Return the records in full, exactly as given.

########

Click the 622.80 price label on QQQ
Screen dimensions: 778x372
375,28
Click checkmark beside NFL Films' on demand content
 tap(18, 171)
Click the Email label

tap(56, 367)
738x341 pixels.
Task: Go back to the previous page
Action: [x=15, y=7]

########

Answer for this exercise:
Click the 622.80 price label on QQQ
Screen dimensions: 778x372
375,28
Click checkmark beside NFL Films' on demand content
 tap(18, 171)
Click the Email label

tap(56, 367)
738x341 pixels.
Task: Go back to the previous page
Action: [x=15, y=7]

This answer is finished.